What is life but the searching for love, for trust, for faith, for wealth, for glory?
And for what are these things purposed but for a fulfillment?
A fulfillment of a covenant created between man and his heart at the beginning of the age;
before the first animal died, pierced through the heart with a merciless arrow, man knew what he wanted.
“Nourish me,” he said. “Nourish me, that I may become what I wish, receive what I wish, conquer the worlds I will find. Nourish me.”
And the blood of the animal poured out upon the ground, and it was so.
The man gathered wood. He created fire.
This fire was his hope, his wish. He was warm, he was fed. Satisfaction lurked in the creases of his tense smile.
And the next day, he killed again.
Before the dark red blood had dried upon the ground, the man found a girl.
He took the girl for his own, and he made her his.
She knew no other way, and she submitted with a whimper.
Days passed.

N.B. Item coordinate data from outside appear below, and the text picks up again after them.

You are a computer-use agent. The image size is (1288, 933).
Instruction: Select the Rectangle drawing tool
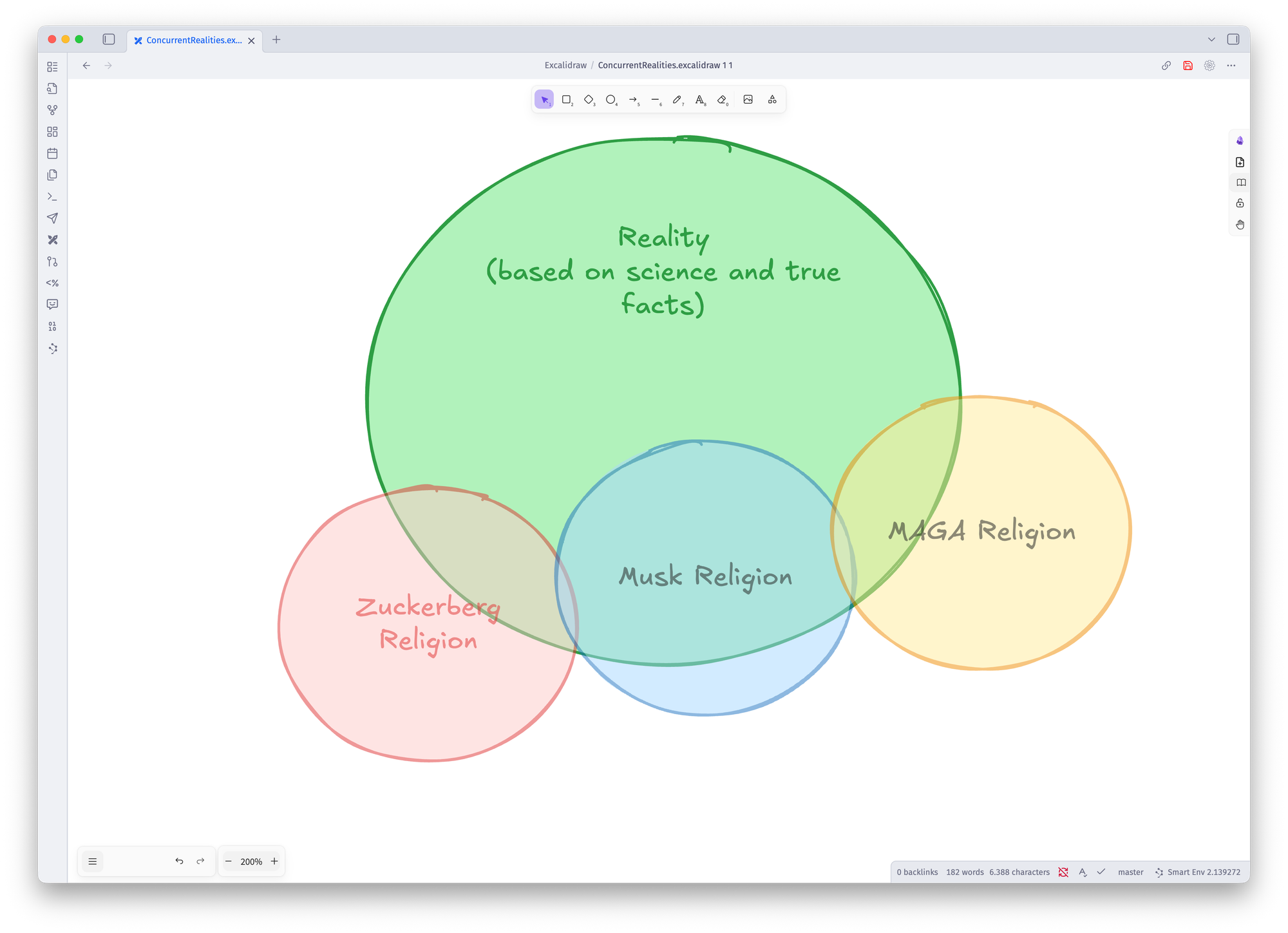pos(567,100)
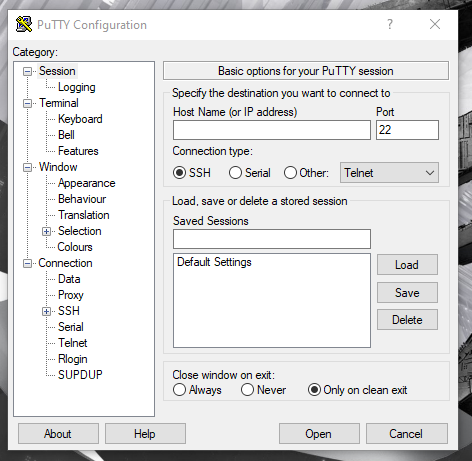472x461 pixels.
Task: Click the Host Name input field
Action: coord(272,130)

More blood poured out upon the ground.
More life entered the world from the womb of the girl who had become the man’s,
and as their children come into the world, suddenly the noise of the beasts was overrun.
The light shone more glaringly, and yet no one could see
as, for the first time in the virgin young world, child raised hand against child.

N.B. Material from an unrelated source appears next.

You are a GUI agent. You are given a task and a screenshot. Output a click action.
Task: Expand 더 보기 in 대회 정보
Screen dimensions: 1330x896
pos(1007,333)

The blood of man poured out upon the earth,
and with one voice they all cried out, “Dear God, what have we done?”
Wildly ran the children upon the earth as they did their utmost to rip down the innocence woven through the trees.
Desperately they fought and pushed and strove against one another,
fighting to see who could do more damage to this harsh world they were born into by their sobbing mothers,
and the world fell.
Suddenly death was a word upon all their lips and hatred greeted them all daily.
The man who sang in the night, perchance it was he who felt the pain most keenly.
For what is the ability to see beauty but the power to understand the depth of ugliness and yet struggle back up?
Yea, the depth of ugliness was there, and yet the beauty still floated around on the wisps of the breeze.
Man searched still for satisfaction.
Still he robbed his bride and took her for his own,
and still the blood of animals slid through his fingers as he grasped at the food which he needed so dearly.
Was he satisfied?
Oh, yes, satisfaction dripped from him, oozed from his body, screamed in triumph as he struck down another
and he wanted more.
The night was a time of fear and the day a time of war
Life was a time of anxiety, desperately trying to reason with those around him –
no, don’t kill me, it’s not worth your while.
Death was….yes, what was death?
What was death, and what is in death?”
And so the philosopher pondered, beginning at the end, reverting to the beginning, and coming to the same conclusion at last as the man no longer fought to breathe.
*This line was stolen/borrowed from (or at least inspired by) this post. That poem is also at least part of the reason I wrote this in the first place. So my appreciation, my unknowing inspiration.